▸ MATERIAL FOR THIS EXERCISE
=======

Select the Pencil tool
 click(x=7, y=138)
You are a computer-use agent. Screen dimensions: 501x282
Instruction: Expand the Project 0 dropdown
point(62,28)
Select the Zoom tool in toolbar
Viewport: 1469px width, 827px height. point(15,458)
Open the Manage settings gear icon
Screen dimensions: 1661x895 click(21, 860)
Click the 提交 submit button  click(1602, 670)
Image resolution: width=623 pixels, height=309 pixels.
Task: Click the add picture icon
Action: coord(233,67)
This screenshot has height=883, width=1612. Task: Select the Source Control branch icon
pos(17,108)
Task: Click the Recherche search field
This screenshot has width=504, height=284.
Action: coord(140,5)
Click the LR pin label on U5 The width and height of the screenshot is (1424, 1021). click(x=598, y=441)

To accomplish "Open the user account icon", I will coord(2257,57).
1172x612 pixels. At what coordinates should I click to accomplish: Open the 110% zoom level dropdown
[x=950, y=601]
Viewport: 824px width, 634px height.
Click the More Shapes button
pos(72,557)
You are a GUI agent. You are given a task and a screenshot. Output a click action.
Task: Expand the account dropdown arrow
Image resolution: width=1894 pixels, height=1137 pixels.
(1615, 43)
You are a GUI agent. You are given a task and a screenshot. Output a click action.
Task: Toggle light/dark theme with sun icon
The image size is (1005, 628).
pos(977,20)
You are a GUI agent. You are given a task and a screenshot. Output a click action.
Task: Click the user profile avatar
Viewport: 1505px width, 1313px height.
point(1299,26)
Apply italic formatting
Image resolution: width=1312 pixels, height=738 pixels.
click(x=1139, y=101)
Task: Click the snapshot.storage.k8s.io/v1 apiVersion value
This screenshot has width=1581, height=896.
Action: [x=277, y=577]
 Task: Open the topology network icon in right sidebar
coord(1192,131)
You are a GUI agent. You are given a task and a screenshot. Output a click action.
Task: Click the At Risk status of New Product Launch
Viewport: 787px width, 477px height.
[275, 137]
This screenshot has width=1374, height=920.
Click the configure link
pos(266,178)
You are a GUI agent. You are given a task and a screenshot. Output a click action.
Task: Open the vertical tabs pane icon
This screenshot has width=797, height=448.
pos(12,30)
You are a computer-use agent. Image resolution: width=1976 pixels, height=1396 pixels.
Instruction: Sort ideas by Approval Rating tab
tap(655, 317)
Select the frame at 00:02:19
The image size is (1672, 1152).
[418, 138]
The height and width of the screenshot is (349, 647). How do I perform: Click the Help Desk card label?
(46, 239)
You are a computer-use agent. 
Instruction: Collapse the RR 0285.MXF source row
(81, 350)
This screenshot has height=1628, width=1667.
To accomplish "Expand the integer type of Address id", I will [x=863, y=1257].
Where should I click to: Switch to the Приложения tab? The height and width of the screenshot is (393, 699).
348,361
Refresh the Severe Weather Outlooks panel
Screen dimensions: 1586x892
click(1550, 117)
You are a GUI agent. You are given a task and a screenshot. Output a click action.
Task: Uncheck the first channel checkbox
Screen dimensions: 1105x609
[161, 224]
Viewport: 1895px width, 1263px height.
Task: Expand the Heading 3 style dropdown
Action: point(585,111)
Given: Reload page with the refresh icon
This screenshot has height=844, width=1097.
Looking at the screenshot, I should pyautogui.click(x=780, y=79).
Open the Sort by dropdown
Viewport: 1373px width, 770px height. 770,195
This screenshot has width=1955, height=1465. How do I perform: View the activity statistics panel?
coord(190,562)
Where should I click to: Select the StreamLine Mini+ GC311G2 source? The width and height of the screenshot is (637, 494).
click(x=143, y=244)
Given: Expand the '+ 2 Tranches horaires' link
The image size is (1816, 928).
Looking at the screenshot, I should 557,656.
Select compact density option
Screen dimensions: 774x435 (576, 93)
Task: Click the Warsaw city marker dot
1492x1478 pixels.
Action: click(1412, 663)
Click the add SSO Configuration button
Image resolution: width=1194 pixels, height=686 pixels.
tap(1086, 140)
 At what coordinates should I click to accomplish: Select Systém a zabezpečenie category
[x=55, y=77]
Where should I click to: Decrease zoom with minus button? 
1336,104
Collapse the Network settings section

=======

▸ HOW TO COMPLETE THIS TASK
Repeat every line of the records above exactly.

▸ SOLUTION
Select the Pencil tool
 click(x=7, y=138)
You are a computer-use agent. Screen dimensions: 501x282
Instruction: Expand the Project 0 dropdown
point(62,28)
Select the Zoom tool in toolbar
Viewport: 1469px width, 827px height. point(15,458)
Open the Manage settings gear icon
Screen dimensions: 1661x895 click(21, 860)
Click the 提交 submit button  click(1602, 670)
Image resolution: width=623 pixels, height=309 pixels.
Task: Click the add picture icon
Action: coord(233,67)
This screenshot has height=883, width=1612. Task: Select the Source Control branch icon
pos(17,108)
Task: Click the Recherche search field
This screenshot has width=504, height=284.
Action: coord(140,5)
Click the LR pin label on U5 The width and height of the screenshot is (1424, 1021). click(x=598, y=441)

To accomplish "Open the user account icon", I will coord(2257,57).
1172x612 pixels. At what coordinates should I click to accomplish: Open the 110% zoom level dropdown
[x=950, y=601]
Viewport: 824px width, 634px height.
Click the More Shapes button
pos(72,557)
You are a GUI agent. You are given a task and a screenshot. Output a click action.
Task: Expand the account dropdown arrow
Image resolution: width=1894 pixels, height=1137 pixels.
(1615, 43)
You are a GUI agent. You are given a task and a screenshot. Output a click action.
Task: Toggle light/dark theme with sun icon
The image size is (1005, 628).
pos(977,20)
You are a GUI agent. You are given a task and a screenshot. Output a click action.
Task: Click the user profile avatar
Viewport: 1505px width, 1313px height.
point(1299,26)
Apply italic formatting
Image resolution: width=1312 pixels, height=738 pixels.
click(x=1139, y=101)
Task: Click the snapshot.storage.k8s.io/v1 apiVersion value
This screenshot has width=1581, height=896.
Action: [x=277, y=577]
 Task: Open the topology network icon in right sidebar
coord(1192,131)
You are a GUI agent. You are given a task and a screenshot. Output a click action.
Task: Click the At Risk status of New Product Launch
Viewport: 787px width, 477px height.
[275, 137]
This screenshot has width=1374, height=920.
Click the configure link
pos(266,178)
You are a GUI agent. You are given a task and a screenshot. Output a click action.
Task: Open the vertical tabs pane icon
This screenshot has width=797, height=448.
pos(12,30)
You are a computer-use agent. Image resolution: width=1976 pixels, height=1396 pixels.
Instruction: Sort ideas by Approval Rating tab
tap(655, 317)
Select the frame at 00:02:19
The image size is (1672, 1152).
[418, 138]
The height and width of the screenshot is (349, 647). How do I perform: Click the Help Desk card label?
(46, 239)
You are a computer-use agent. 
Instruction: Collapse the RR 0285.MXF source row
(81, 350)
This screenshot has height=1628, width=1667.
To accomplish "Expand the integer type of Address id", I will [x=863, y=1257].
Where should I click to: Switch to the Приложения tab? The height and width of the screenshot is (393, 699).
348,361
Refresh the Severe Weather Outlooks panel
Screen dimensions: 1586x892
click(1550, 117)
You are a GUI agent. You are given a task and a screenshot. Output a click action.
Task: Uncheck the first channel checkbox
Screen dimensions: 1105x609
[161, 224]
Viewport: 1895px width, 1263px height.
Task: Expand the Heading 3 style dropdown
Action: point(585,111)
Given: Reload page with the refresh icon
This screenshot has height=844, width=1097.
Looking at the screenshot, I should pyautogui.click(x=780, y=79).
Open the Sort by dropdown
Viewport: 1373px width, 770px height. 770,195
This screenshot has width=1955, height=1465. How do I perform: View the activity statistics panel?
coord(190,562)
Where should I click to: Select the StreamLine Mini+ GC311G2 source? The width and height of the screenshot is (637, 494).
click(x=143, y=244)
Given: Expand the '+ 2 Tranches horaires' link
The image size is (1816, 928).
Looking at the screenshot, I should 557,656.
Select compact density option
Screen dimensions: 774x435 (576, 93)
Task: Click the Warsaw city marker dot
1492x1478 pixels.
Action: click(1412, 663)
Click the add SSO Configuration button
Image resolution: width=1194 pixels, height=686 pixels.
tap(1086, 140)
 At what coordinates should I click to accomplish: Select Systém a zabezpečenie category
[x=55, y=77]
Where should I click to: Decrease zoom with minus button? 
1336,104
Collapse the Network settings section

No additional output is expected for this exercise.